§ TO DO: Continue the article on the Claude Sonnet 5 launch, picking up after its final sentence.

§ DOCUMENT EXTRACT:
——

Claude Sonnet 5 Is Here: Everything You Need to Know (2026)
Anthropic launched Claude Sonnet 5 on June 30, 2026 — 1M context, 85.2% on SWE-bench, and launch pricing of $2/$10 per million tokens. Full breakdown here.
Short Answer
Anthropic launched Claude Sonnet 5 on June 30, 2026, its most agentic mid-tier model yet. It ships with a 1 million token context window, scores 85.2% on SWE-bench Verified, and launches at a discounted $2 input and $10 output per million tokens through August 31, 2026. It is available today on Claude.ai, the API, Claude Code, Bedrock, Vertex, Azure, Snowflake, and GitHub Copilot.
What Claude Sonnet 5 Actually Is
Claude Sonnet 5 is Anthropic's newest Sonnet-class model, the workhorse tier that sits between the budget Haiku models and the frontier Opus line. The headline is not raw intelligence; it is agency. Sonnet 5 is built to plan multi-step work, drive a browser or terminal on its own, recover from its own errors, and complete long tasks without a human supervising every turn.

——

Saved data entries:

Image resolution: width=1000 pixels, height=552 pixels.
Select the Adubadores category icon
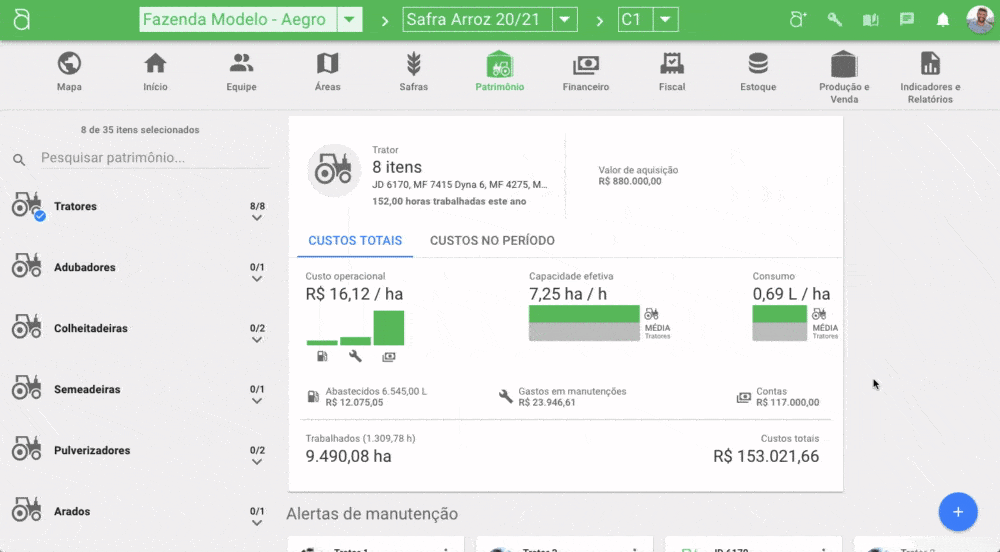[x=27, y=267]
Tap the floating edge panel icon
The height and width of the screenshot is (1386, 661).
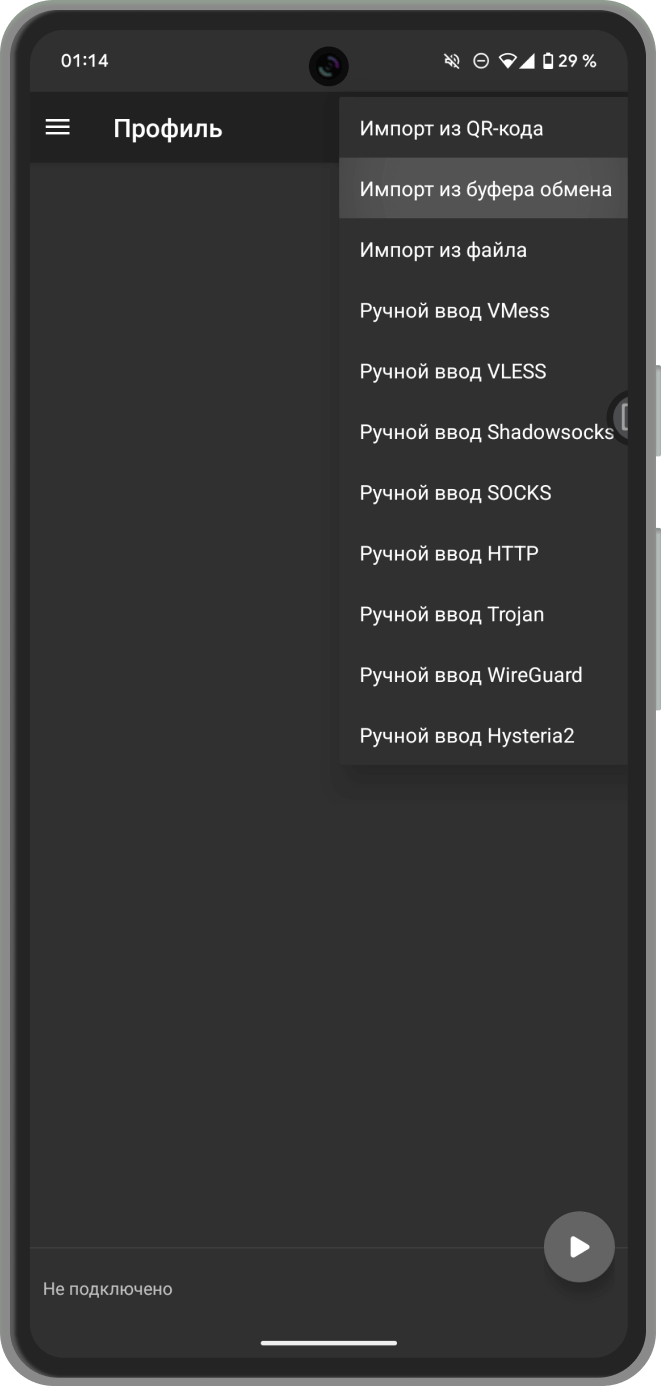coord(620,416)
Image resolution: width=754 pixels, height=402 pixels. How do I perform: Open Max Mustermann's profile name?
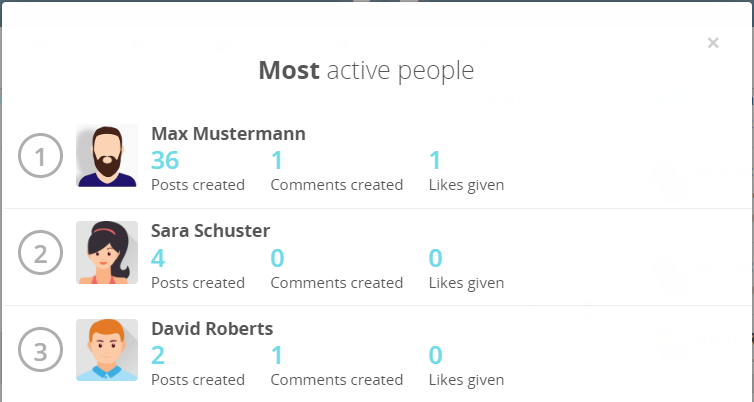(x=228, y=133)
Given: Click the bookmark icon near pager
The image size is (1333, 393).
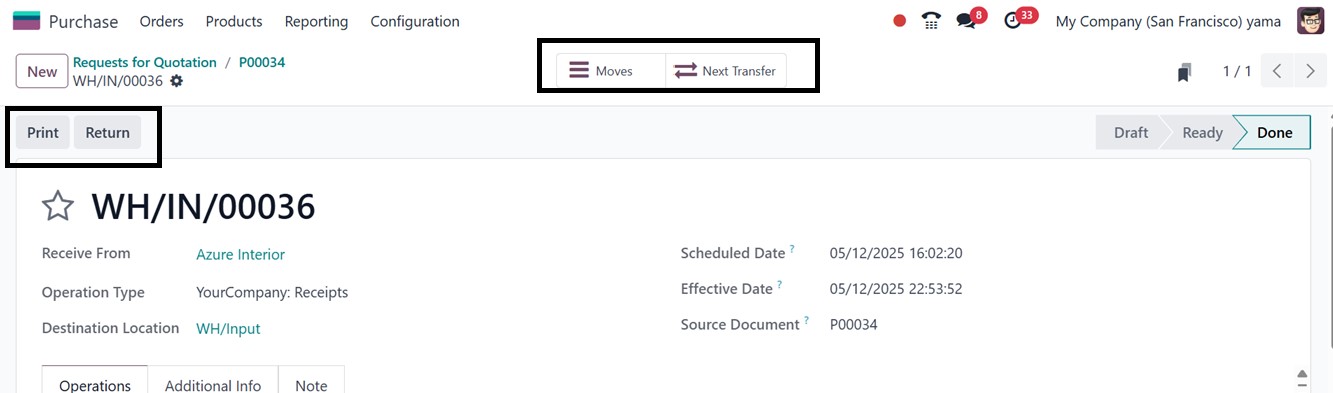Looking at the screenshot, I should [x=1185, y=72].
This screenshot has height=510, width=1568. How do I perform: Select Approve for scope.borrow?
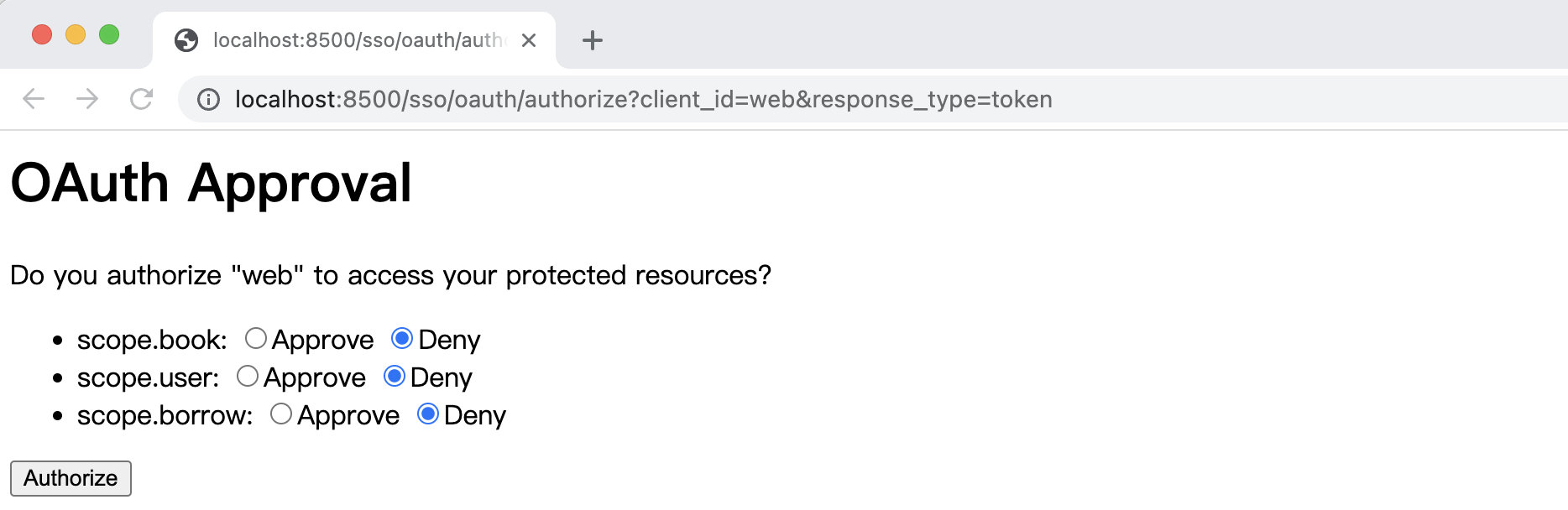(281, 414)
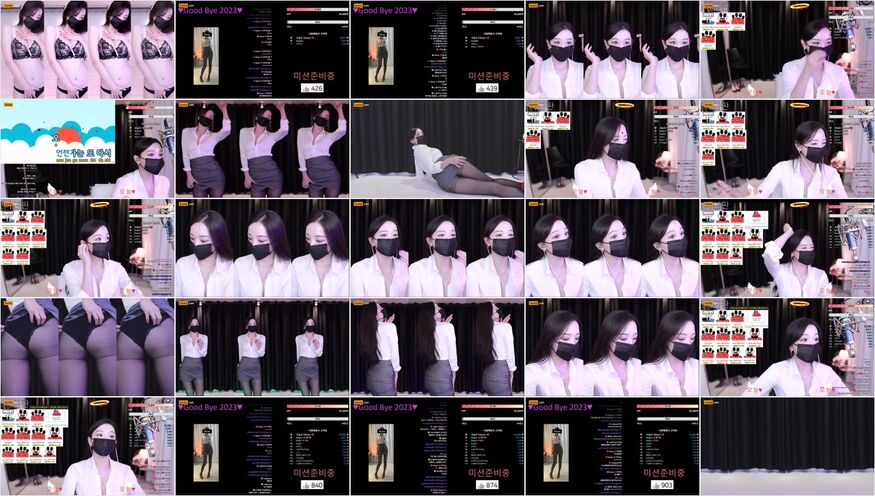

——

§ REPLY TO THE TASK:
That positioning matters because the way people use models has shifted. In 2024 you asked a model a question and read the answer. In 2026 you hand a model a goal, such as "refactor this service," "review these 40 contracts," or "book and reconcile these expenses," and expect it to execute. Sonnet 5 is Anthropic's bet that the mid-tier is where most of that agentic work will actually run, because it is cheap enough to leave running.
Anthropic explicitly calls it the new default for most teams, reserving Opus 4.8 for the 10 to 15% of tasks that need the deepest reasoning. For anyone tracking the Claude lineup, this is the most consequential release since the 5.0 generation began.
The Specs That Matter
| Spec | Claude Sonnet 5 |
|---|---|
| Model ID | claude-sonnet-5 |
| Release date | June 30, 2026 |
| Input context | 1,000,000 tokens |
| Max output | 64,000 tokens |
| Launch price (input) | $2 / million tokens |
| Launch price (output) | $10 / million tokens |
| Standard price (after Aug 31) | $3 / $15 per million |
| Batch API | 50% off on-demand |
| Prompt caching | Up to 90% off cached input |
The 1 million token context window is the same class as the frontier models, so you are not trading away context to save money. The 64,000 token maximum output is generous enough for full documents, large diffs, or long structured reports in a single call. Together, these specs make Sonnet 5 suitable for whole-codebase and whole-document work, not just short prompts.
Benchmarks: How Good Is It?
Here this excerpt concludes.